_Task statement_.
Return the stretch of the article on Barbados farm jobs from "Chief Executive Officer" through "or manufactured here.", copied word for word.
Document section Start Marker
Jobs in jeopardy

James Paul

The Barbados Agricultural Society is calling for the urgent intervention of the Government over the possible closure of some livestock farms and threats to the estimated 3,000 jobs in the poultry and fruits and vegetable industries.

Chief Executive Officer of the BAS, James Paul, told a hurriedly-summoned media conference this afternoon, that the actions of a number of fast foods franchises and local businesses, were putting the jobs of Barbadians in jeopardy by continually importing produce that could be grown or manufactured here.

“The issue that I want to deal with today is the impact that imports are having on locally-produced agricultural goods. There are a few, especially in relation to fruits and vegetables and also too, we have a problem with meats; to a certain extent, we do have a problem with dairy products.

“We have been noticing over the last, I think, two years or so, where importers in this country have been finding ways to see if they can bring products through the back door to compete with locally-produced agricultural commodities,” Paul revealed.

The spokesman for the farming community recalled issuing an earlier warning regarding the entry of certain fast food enterprises into Barbados.
Document section End Marker
Exercise data Start Marker
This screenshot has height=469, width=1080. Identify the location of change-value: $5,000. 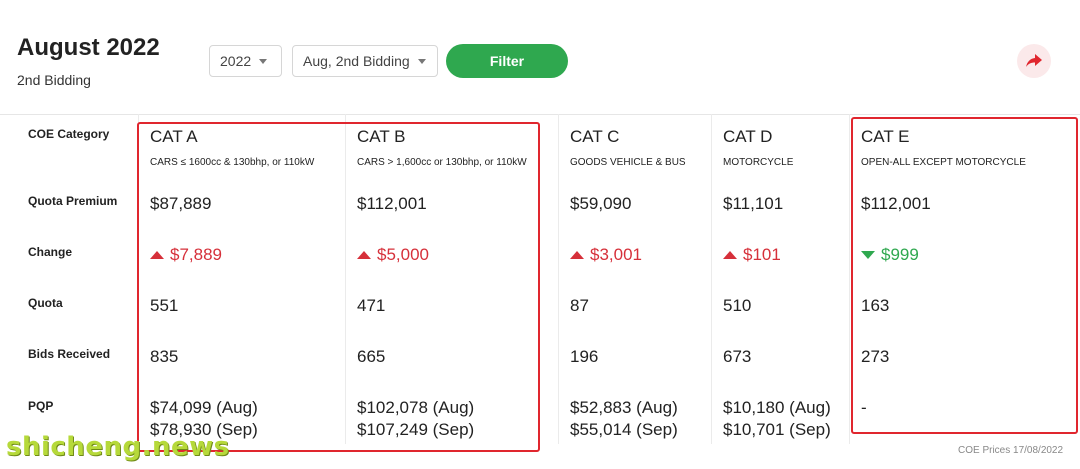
Exercise data End Marker
_Written response_.
Chief Executive Officer of the BAS, James Paul, told a hurriedly-summoned media conference this afternoon, that the actions of a number of fast foods franchises and local businesses, were putting the jobs of Barbadians in jeopardy by continually importing produce that could be grown or manufactured here.